Exercise: Beginning with the line that holds "579x525 pixels.", copy each line exactly through the end of the entries, but leave the pictures out.

Segment Start: Information given

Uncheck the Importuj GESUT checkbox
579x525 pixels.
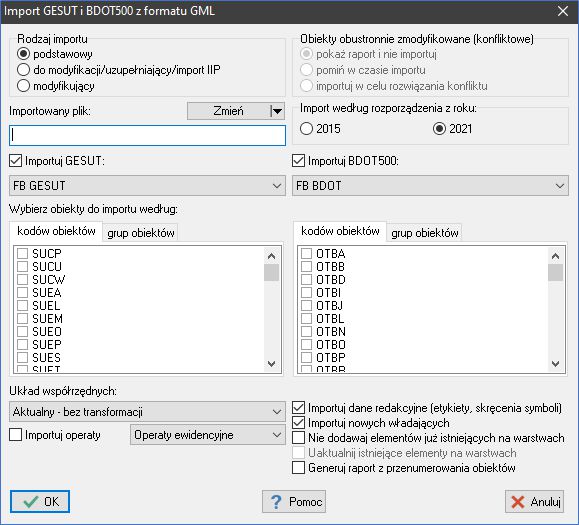click(x=16, y=161)
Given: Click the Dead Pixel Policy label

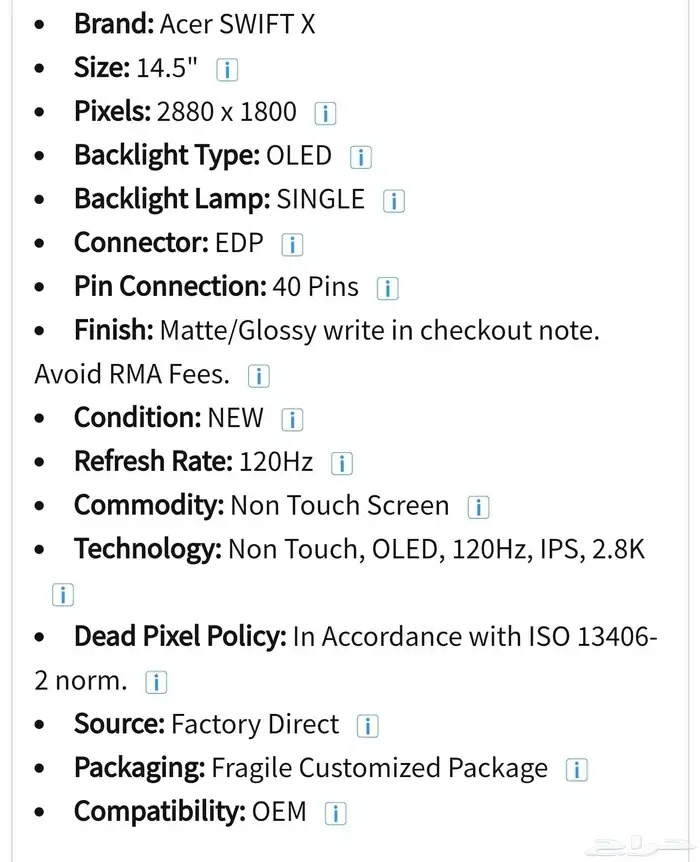Looking at the screenshot, I should 180,636.
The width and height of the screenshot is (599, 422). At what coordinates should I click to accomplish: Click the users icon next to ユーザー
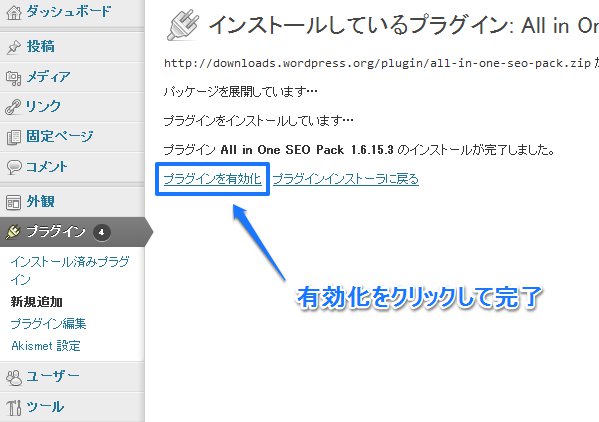pos(14,377)
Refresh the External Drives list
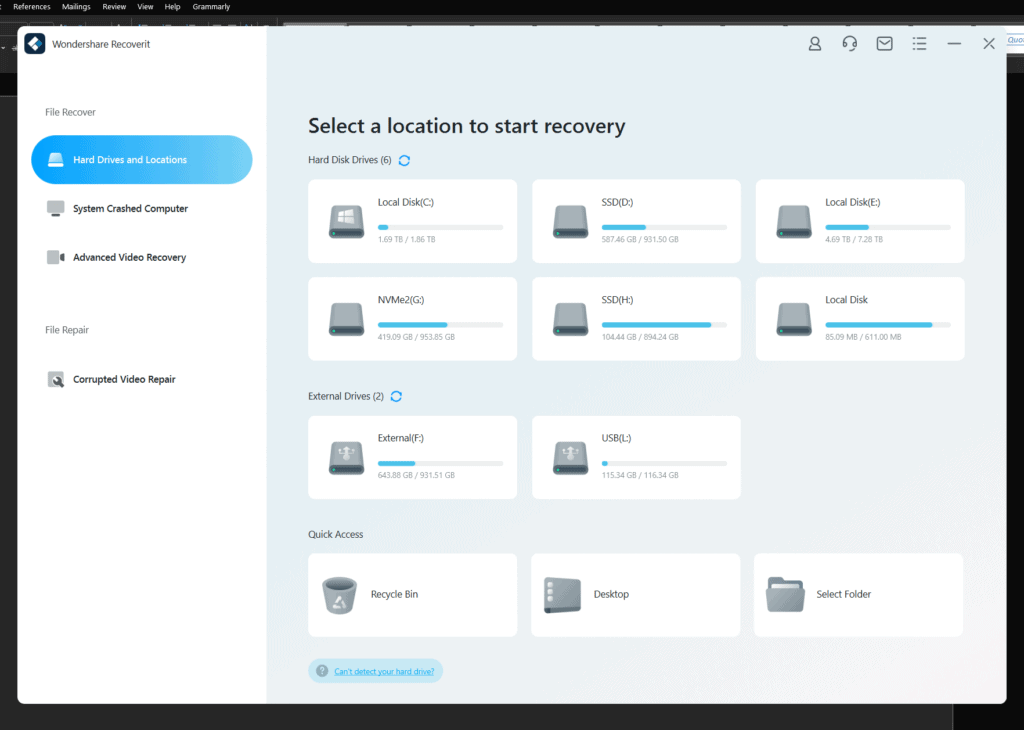The width and height of the screenshot is (1024, 730). (396, 397)
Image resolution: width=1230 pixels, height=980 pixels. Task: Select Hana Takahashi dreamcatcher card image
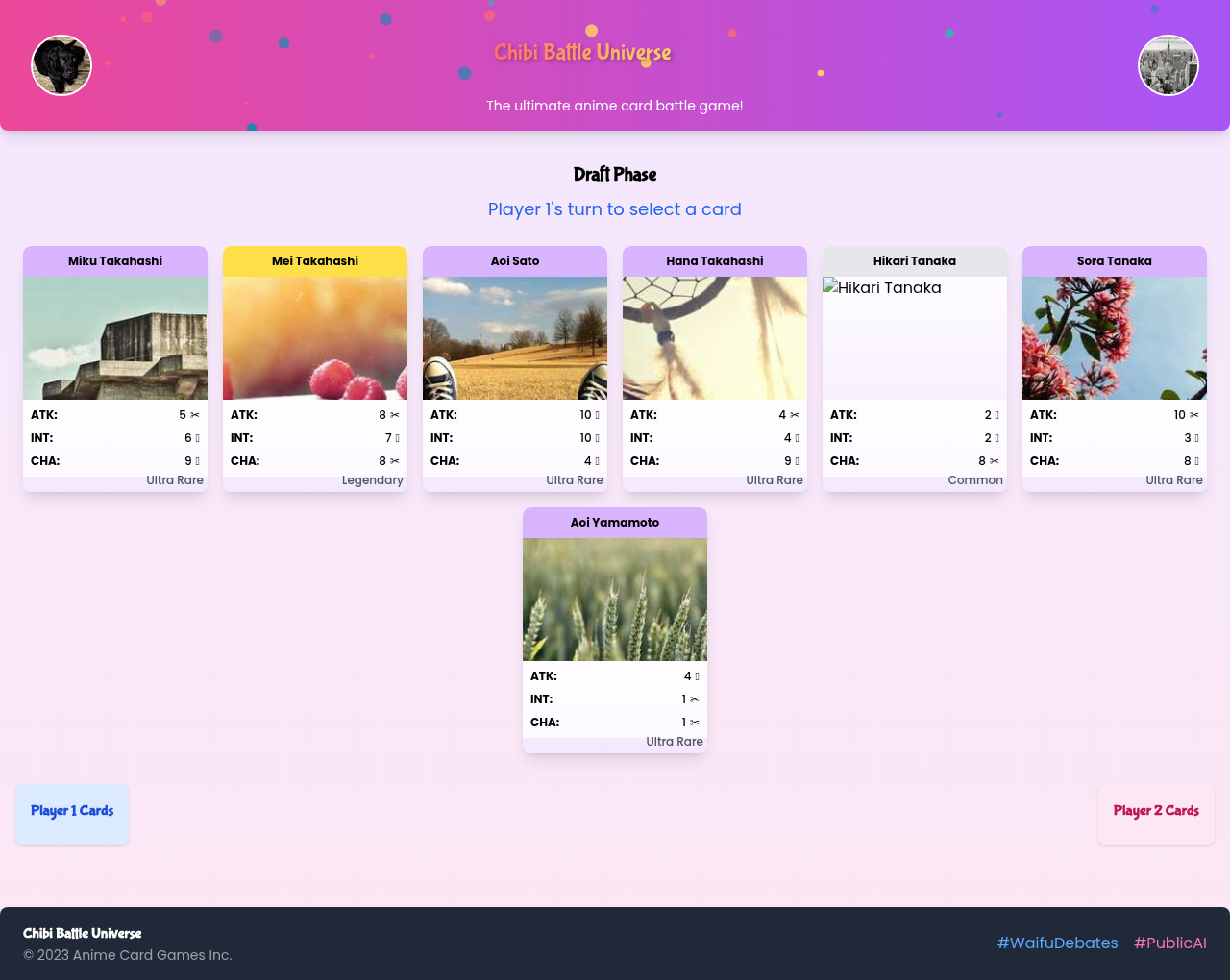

Segment End: Information given

Reply to the exercise:
579x525 pixels.
click(x=16, y=161)
Given: Click the Dead Pixel Policy label

Looking at the screenshot, I should 180,636.
The width and height of the screenshot is (599, 422). At what coordinates should I click to accomplish: Click the users icon next to ユーザー
pos(14,377)
Refresh the External Drives list
The width and height of the screenshot is (1024, 730). (396, 397)
Image resolution: width=1230 pixels, height=980 pixels. Task: Select Hana Takahashi dreamcatcher card image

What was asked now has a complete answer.